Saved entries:
════════
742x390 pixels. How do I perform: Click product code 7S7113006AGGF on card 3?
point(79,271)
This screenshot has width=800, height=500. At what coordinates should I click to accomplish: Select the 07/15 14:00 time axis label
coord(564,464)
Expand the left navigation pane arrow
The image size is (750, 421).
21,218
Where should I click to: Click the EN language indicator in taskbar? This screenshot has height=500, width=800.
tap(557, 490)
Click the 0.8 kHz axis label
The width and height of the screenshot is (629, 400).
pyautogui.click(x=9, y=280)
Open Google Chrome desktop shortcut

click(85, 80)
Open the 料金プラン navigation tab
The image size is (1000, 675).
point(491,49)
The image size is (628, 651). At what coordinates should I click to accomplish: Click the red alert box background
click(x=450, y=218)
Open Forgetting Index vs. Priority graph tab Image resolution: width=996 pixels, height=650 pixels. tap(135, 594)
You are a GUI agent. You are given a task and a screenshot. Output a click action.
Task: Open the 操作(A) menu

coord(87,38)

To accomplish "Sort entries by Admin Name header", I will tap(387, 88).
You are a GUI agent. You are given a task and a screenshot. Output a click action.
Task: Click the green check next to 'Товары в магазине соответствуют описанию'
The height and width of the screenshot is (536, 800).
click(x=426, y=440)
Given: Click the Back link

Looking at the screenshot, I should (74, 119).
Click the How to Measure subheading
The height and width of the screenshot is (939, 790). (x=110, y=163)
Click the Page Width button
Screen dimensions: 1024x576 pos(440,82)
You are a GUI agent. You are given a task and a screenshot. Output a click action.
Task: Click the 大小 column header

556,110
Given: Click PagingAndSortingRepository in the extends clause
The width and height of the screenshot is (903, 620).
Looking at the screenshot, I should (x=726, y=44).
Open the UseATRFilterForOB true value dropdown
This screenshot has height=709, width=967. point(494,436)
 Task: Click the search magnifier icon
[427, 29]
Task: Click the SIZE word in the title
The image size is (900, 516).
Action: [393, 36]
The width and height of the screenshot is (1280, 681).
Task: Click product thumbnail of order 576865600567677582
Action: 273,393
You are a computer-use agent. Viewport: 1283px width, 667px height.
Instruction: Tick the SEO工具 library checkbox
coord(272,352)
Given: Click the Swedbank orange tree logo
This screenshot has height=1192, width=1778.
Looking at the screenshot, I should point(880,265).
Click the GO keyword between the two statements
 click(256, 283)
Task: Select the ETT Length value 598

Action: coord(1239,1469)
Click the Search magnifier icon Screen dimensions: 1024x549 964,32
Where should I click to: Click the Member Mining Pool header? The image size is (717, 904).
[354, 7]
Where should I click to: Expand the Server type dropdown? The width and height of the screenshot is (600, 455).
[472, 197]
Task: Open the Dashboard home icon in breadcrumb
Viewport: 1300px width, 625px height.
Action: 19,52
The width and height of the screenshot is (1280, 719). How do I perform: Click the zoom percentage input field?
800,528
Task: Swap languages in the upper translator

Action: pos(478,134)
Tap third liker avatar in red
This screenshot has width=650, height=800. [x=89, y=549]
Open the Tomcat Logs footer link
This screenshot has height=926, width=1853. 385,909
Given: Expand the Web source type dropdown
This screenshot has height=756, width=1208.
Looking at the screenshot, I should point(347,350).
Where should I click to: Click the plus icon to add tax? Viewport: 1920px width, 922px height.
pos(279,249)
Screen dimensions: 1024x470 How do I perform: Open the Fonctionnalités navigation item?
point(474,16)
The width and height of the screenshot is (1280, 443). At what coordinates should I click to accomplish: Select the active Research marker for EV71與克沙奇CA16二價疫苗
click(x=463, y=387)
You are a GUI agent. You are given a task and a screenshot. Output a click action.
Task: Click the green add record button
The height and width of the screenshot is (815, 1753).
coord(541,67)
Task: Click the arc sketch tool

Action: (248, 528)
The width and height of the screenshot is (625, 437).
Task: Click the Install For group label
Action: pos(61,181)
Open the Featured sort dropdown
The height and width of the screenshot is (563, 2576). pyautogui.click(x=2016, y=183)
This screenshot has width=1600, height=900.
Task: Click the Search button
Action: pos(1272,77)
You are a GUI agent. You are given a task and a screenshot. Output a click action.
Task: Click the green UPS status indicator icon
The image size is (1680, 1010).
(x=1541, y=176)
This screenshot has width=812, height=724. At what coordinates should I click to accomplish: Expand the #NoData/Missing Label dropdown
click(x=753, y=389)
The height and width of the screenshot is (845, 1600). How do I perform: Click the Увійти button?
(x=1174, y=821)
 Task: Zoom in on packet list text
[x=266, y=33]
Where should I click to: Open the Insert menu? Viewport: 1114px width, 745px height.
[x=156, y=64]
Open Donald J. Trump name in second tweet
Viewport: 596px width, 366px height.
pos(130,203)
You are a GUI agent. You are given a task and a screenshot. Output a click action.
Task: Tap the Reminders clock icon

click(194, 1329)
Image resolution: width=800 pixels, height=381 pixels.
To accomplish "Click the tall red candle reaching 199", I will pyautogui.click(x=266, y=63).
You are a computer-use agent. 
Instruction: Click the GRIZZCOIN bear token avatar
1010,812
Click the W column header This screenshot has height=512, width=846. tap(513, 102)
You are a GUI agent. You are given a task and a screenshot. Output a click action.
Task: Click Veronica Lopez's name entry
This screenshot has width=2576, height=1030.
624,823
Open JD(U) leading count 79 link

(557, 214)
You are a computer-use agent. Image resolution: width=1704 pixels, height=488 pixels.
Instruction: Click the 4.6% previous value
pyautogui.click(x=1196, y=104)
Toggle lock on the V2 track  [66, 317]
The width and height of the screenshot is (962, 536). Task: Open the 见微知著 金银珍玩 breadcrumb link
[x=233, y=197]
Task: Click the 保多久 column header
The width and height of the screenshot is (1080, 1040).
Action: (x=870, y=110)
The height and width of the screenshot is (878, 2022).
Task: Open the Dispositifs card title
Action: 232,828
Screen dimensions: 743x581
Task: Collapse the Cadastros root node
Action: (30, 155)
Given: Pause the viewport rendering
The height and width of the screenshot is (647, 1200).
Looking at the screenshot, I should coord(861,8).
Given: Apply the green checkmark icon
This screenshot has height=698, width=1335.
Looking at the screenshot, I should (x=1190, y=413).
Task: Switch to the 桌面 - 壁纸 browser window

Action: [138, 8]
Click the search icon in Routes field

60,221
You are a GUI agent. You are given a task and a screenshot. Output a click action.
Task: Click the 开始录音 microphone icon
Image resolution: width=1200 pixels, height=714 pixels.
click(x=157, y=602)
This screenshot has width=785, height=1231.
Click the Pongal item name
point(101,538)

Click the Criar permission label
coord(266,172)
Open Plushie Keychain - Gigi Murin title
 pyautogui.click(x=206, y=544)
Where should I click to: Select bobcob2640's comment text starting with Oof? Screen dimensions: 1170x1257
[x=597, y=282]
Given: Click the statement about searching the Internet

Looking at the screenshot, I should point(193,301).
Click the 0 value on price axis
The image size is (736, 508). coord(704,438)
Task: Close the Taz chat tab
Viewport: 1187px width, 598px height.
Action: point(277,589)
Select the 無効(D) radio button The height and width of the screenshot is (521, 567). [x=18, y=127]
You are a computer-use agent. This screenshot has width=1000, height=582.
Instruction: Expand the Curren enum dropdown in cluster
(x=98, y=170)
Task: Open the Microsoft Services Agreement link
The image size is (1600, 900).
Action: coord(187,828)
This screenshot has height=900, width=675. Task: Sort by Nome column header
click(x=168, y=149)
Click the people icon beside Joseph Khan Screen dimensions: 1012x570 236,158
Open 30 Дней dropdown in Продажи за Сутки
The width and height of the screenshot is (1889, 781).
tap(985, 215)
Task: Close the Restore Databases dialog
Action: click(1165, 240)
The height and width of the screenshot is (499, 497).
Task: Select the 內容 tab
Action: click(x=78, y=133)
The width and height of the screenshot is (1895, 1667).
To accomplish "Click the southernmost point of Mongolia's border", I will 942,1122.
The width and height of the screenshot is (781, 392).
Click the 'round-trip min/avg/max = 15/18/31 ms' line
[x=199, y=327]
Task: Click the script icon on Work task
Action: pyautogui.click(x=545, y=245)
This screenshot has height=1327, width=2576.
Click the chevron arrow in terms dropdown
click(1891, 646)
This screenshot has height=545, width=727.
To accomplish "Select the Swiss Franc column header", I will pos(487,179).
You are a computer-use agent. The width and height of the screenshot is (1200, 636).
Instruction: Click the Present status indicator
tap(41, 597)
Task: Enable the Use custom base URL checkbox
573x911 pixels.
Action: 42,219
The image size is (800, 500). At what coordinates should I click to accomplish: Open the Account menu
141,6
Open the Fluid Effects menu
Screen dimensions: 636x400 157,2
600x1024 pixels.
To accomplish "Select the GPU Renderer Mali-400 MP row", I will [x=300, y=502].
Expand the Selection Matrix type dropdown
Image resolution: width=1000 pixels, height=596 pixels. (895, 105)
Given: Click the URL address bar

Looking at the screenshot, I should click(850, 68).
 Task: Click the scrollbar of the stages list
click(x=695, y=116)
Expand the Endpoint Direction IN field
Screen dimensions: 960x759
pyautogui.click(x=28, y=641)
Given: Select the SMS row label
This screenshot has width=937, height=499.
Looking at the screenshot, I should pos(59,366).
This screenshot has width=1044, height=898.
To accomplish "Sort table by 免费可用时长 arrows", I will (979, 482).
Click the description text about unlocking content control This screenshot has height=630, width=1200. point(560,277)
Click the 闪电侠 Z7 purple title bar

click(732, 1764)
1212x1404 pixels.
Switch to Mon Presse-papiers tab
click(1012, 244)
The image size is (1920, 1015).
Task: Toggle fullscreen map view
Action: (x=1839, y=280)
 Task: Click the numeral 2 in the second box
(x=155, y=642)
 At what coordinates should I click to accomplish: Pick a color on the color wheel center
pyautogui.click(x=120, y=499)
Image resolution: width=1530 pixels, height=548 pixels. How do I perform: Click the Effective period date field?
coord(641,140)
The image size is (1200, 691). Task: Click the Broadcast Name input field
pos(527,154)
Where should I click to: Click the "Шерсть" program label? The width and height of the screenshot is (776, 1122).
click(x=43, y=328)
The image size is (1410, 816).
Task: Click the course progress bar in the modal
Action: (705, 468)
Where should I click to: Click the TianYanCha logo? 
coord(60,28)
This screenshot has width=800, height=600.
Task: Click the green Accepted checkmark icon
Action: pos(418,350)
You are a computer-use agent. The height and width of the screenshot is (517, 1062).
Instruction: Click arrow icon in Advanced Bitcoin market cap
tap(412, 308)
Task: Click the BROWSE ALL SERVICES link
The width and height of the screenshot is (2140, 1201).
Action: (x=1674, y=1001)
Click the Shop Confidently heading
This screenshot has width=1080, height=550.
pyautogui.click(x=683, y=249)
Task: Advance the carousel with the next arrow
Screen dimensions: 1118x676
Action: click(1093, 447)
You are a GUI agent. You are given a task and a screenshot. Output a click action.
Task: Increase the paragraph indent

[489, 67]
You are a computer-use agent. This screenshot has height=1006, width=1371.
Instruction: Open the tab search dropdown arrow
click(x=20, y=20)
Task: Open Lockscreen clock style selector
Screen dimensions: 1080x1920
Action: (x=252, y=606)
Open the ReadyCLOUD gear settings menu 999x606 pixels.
════════
Aim of the exercise
Set down nothing but the lines from the one containing "Screen dimensions: 1080x1920" through the end of the entries above, exactly as written, both ends counted.

Result of the task
Screen dimensions: 1080x1920
Action: (x=252, y=606)
Open the ReadyCLOUD gear settings menu 999x606 pixels.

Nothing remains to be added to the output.